↓
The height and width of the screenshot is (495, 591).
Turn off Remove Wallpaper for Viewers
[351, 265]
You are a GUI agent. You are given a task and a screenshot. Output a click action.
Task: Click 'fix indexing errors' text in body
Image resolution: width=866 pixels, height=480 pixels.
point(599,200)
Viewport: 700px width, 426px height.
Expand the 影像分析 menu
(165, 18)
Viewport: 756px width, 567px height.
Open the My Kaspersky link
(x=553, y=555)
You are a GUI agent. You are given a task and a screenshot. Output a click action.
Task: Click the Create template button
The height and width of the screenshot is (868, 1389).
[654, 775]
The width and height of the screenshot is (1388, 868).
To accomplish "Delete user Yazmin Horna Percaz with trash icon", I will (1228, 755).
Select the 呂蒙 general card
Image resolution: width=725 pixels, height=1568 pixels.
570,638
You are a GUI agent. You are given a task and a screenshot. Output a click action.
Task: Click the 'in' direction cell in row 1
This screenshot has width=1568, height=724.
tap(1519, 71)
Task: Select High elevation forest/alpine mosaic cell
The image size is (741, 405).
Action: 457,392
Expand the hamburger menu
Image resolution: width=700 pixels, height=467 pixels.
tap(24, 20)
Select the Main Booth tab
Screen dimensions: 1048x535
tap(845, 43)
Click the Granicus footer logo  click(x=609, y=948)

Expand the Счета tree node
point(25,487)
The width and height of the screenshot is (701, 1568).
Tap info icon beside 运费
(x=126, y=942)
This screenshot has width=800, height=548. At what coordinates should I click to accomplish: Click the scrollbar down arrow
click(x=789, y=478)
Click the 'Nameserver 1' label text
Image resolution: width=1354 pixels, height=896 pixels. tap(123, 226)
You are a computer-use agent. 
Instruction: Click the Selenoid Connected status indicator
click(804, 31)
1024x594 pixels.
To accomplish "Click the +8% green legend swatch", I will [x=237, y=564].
↑
● **Required work**: Each record above has to be set down again, word for word.

● **Answer below**:
The height and width of the screenshot is (495, 591).
Turn off Remove Wallpaper for Viewers
[351, 265]
You are a GUI agent. You are given a task and a screenshot. Output a click action.
Task: Click 'fix indexing errors' text in body
Image resolution: width=866 pixels, height=480 pixels.
point(599,200)
Viewport: 700px width, 426px height.
Expand the 影像分析 menu
(165, 18)
Viewport: 756px width, 567px height.
Open the My Kaspersky link
(x=553, y=555)
You are a GUI agent. You are given a task and a screenshot. Output a click action.
Task: Click the Create template button
The height and width of the screenshot is (868, 1389).
[654, 775]
The width and height of the screenshot is (1388, 868).
To accomplish "Delete user Yazmin Horna Percaz with trash icon", I will (1228, 755).
Select the 呂蒙 general card
Image resolution: width=725 pixels, height=1568 pixels.
570,638
You are a GUI agent. You are given a task and a screenshot. Output a click action.
Task: Click the 'in' direction cell in row 1
This screenshot has width=1568, height=724.
tap(1519, 71)
Task: Select High elevation forest/alpine mosaic cell
The image size is (741, 405).
Action: 457,392
Expand the hamburger menu
Image resolution: width=700 pixels, height=467 pixels.
tap(24, 20)
Select the Main Booth tab
Screen dimensions: 1048x535
tap(845, 43)
Click the Granicus footer logo  click(x=609, y=948)

Expand the Счета tree node
point(25,487)
The width and height of the screenshot is (701, 1568).
Tap info icon beside 运费
(x=126, y=942)
This screenshot has width=800, height=548. At what coordinates should I click to accomplish: Click the scrollbar down arrow
click(x=789, y=478)
Click the 'Nameserver 1' label text
Image resolution: width=1354 pixels, height=896 pixels. tap(123, 226)
You are a computer-use agent. 
Instruction: Click the Selenoid Connected status indicator
click(804, 31)
1024x594 pixels.
To accomplish "Click the +8% green legend swatch", I will [x=237, y=564].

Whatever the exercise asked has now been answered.